* _Exercise description_
No picture should appear in the copy. Transcribe exactly, and only, the lines from the one with "Expand the head element in Elements tree" through the last line of the data below.

====== Records for the exercise ======

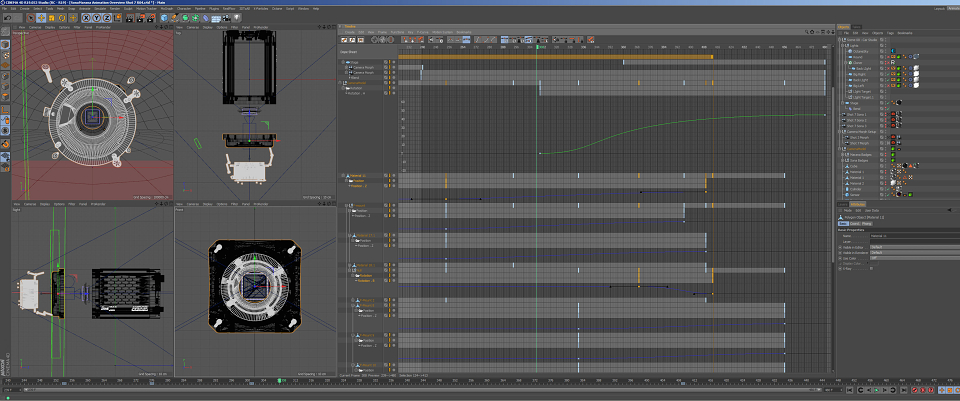The width and height of the screenshot is (960, 401).
Task: Open the F-Curve menu in Timeline
Action: pos(422,32)
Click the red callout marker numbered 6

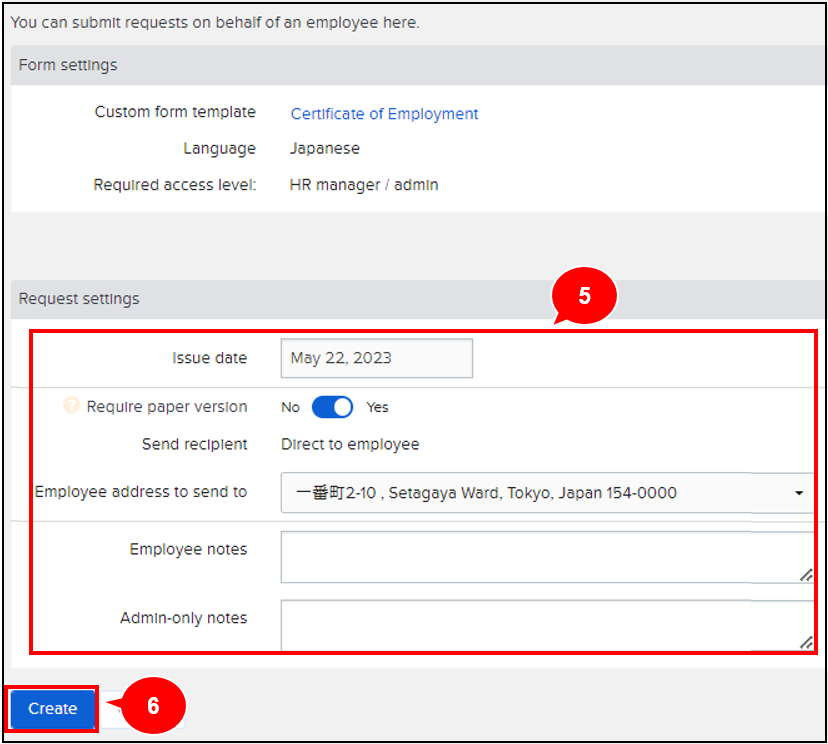[152, 706]
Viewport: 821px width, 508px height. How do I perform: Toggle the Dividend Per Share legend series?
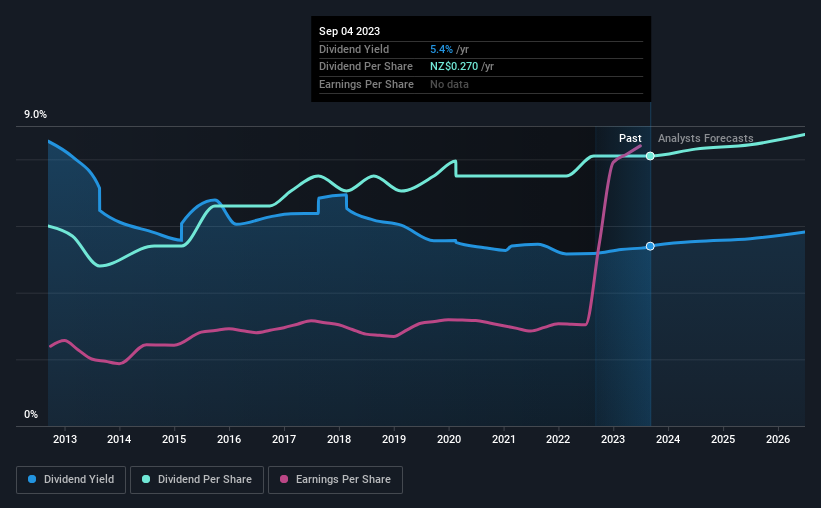tap(197, 479)
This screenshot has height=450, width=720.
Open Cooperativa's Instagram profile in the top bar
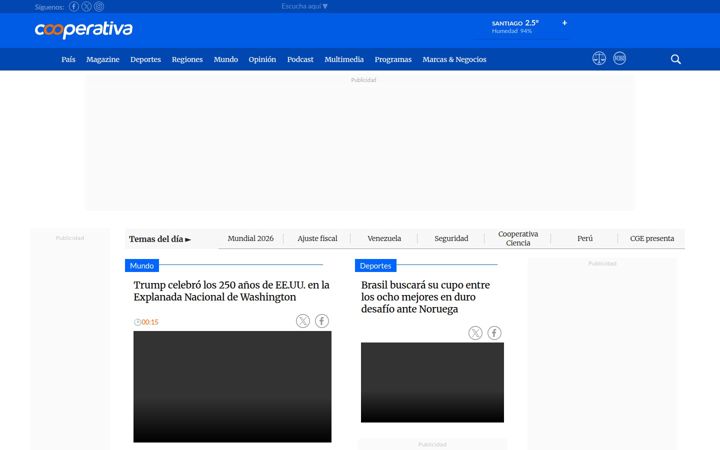click(99, 6)
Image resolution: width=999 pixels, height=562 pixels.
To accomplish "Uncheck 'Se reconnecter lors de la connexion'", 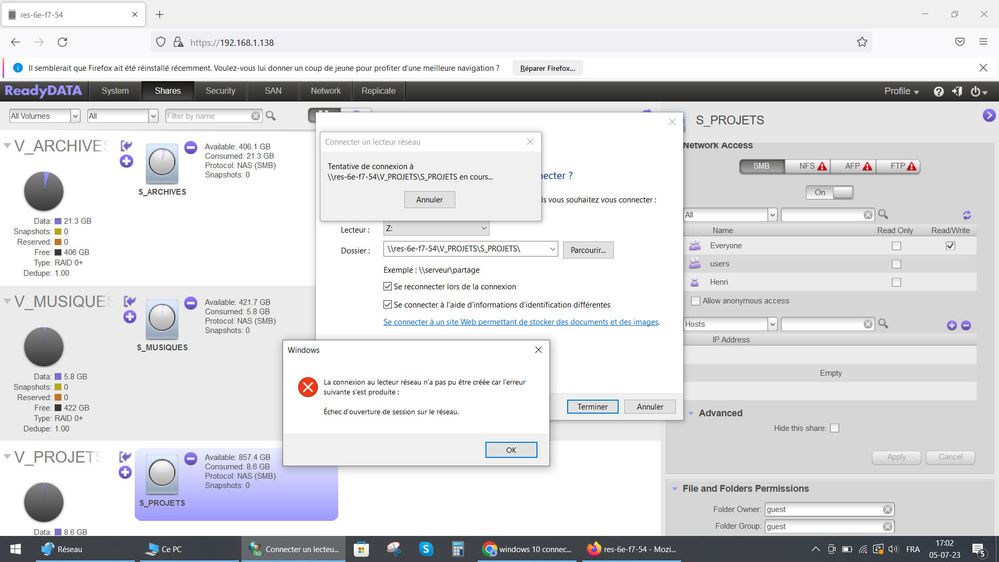I will tap(389, 287).
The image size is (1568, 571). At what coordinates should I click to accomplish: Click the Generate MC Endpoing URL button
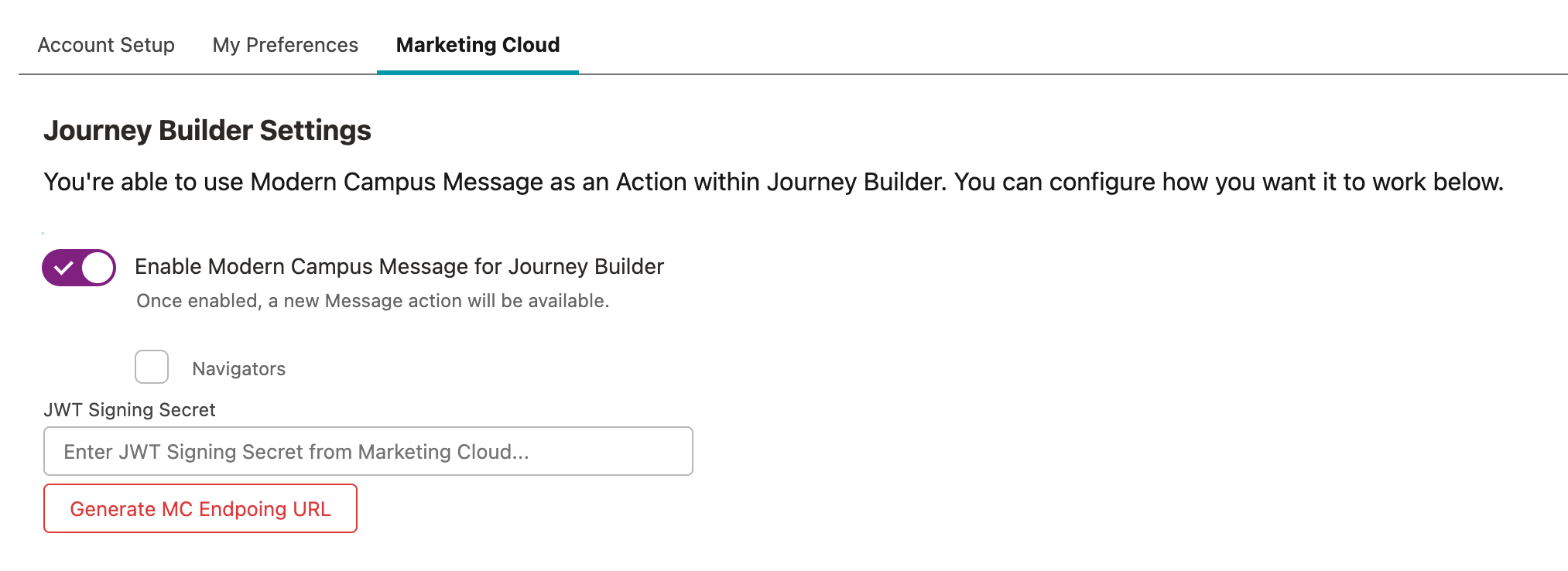pos(200,508)
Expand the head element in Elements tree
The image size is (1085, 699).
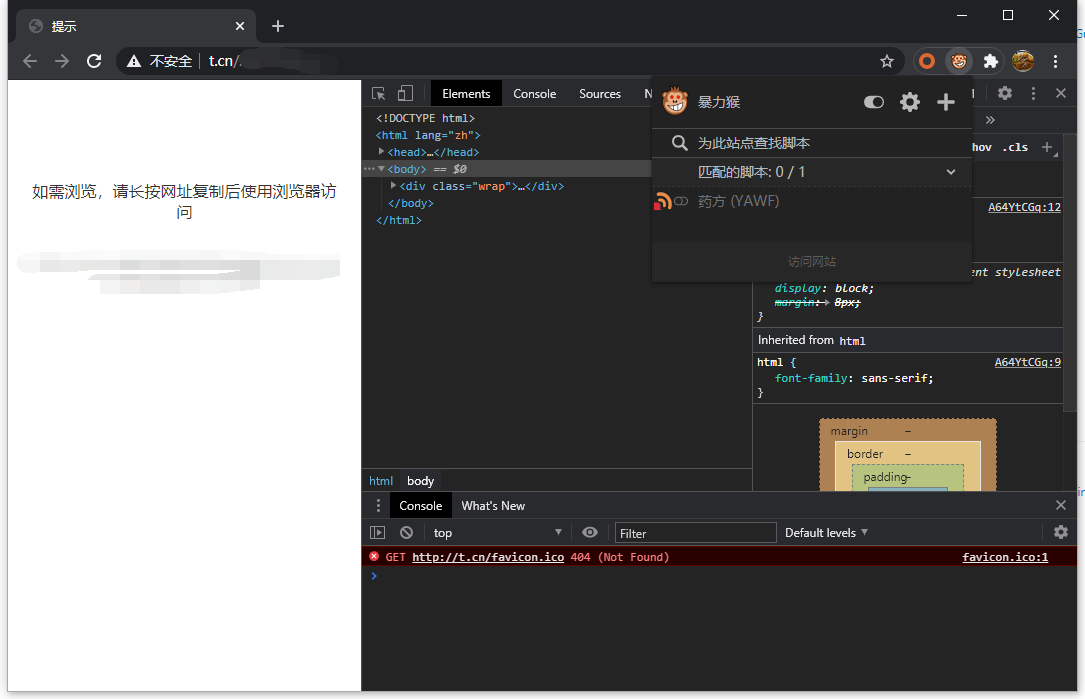(x=381, y=151)
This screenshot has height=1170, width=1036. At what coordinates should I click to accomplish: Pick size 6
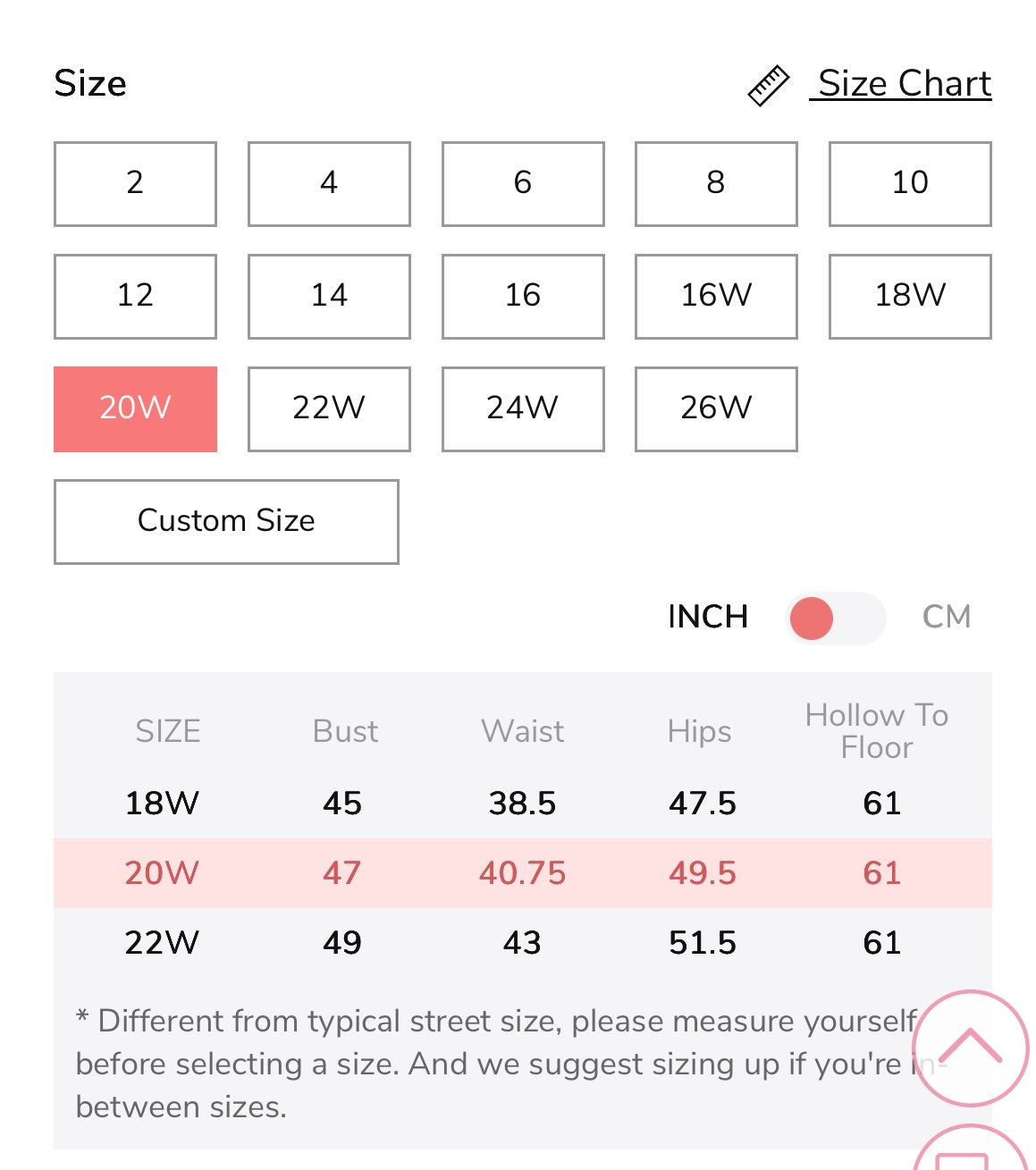[523, 183]

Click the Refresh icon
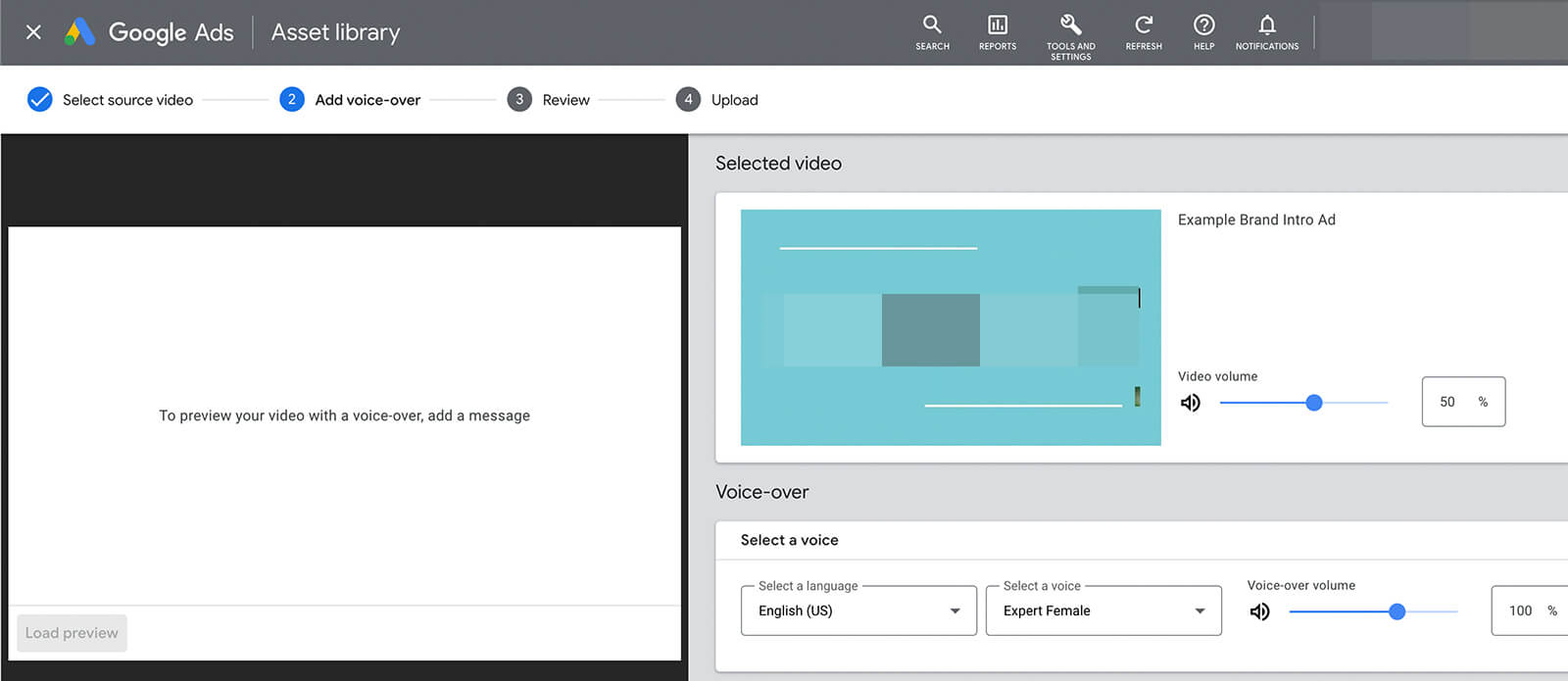[x=1144, y=24]
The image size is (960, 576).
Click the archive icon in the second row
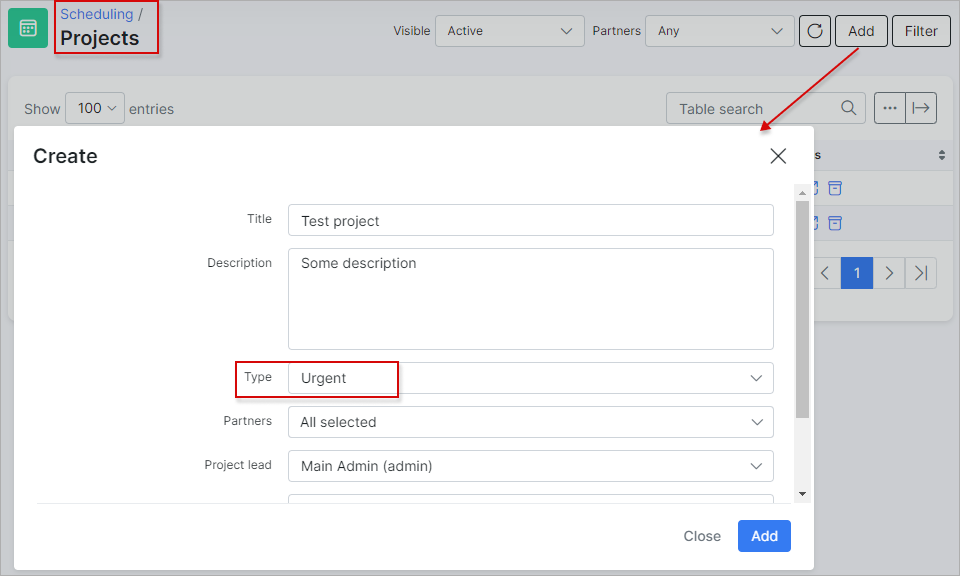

======

* _Worked solution_
Expand the head element in Elements tree
The image size is (1085, 699).
(x=381, y=151)
This screenshot has height=1170, width=1036. At what coordinates should I click to accomplish: Pick size 6
[523, 183]

Click the Refresh icon
[x=1144, y=24]
The image size is (960, 576).
Click the archive icon in the second row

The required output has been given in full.